待办任务: 请说出下方记录中有多少行含有字符串“with”，只给出数字。
───── 所给信息
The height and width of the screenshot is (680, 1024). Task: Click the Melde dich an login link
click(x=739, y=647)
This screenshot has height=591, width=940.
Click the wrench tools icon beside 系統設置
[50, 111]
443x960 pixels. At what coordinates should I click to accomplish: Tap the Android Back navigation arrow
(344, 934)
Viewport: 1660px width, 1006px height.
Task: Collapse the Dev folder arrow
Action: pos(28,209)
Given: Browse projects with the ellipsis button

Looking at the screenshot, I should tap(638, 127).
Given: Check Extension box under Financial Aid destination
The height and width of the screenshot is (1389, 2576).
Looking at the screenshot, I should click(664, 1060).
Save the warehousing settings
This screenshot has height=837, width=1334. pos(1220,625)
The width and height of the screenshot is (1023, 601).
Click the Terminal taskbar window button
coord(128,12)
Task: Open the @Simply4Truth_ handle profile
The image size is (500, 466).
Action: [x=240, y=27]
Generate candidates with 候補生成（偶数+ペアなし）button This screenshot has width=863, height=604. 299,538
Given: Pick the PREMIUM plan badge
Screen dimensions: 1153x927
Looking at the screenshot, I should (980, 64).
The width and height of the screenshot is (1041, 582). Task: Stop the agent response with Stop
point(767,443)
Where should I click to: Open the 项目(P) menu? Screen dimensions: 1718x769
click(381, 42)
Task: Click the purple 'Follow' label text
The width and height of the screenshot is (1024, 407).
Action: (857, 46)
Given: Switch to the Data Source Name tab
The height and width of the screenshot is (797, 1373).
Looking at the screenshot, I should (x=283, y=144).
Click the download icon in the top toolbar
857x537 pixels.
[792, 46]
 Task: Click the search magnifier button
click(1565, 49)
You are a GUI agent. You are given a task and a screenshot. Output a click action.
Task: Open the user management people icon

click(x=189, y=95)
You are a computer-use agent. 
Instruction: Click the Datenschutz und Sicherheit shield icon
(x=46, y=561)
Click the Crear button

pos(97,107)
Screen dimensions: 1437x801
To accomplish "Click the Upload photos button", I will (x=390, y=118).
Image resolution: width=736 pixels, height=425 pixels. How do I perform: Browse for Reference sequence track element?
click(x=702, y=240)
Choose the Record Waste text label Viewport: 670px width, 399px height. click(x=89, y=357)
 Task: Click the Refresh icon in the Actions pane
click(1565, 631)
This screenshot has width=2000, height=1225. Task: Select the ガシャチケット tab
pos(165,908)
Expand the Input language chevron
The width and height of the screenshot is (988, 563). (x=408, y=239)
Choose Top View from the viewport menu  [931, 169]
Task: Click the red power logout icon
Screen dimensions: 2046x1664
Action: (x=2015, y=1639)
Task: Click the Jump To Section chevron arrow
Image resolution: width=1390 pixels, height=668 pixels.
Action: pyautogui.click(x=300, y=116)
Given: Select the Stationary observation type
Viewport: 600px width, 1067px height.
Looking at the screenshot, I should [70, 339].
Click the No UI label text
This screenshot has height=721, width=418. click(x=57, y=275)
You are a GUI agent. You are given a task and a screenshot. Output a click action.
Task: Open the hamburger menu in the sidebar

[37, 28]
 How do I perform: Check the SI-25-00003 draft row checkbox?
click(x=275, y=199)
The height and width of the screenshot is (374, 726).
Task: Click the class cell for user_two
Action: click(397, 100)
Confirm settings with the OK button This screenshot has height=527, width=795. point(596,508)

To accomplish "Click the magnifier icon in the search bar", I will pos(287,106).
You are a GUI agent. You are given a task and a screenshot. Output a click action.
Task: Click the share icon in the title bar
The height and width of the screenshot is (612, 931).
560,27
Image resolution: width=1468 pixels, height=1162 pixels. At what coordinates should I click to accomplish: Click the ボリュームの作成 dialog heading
──────────
正确结果: 4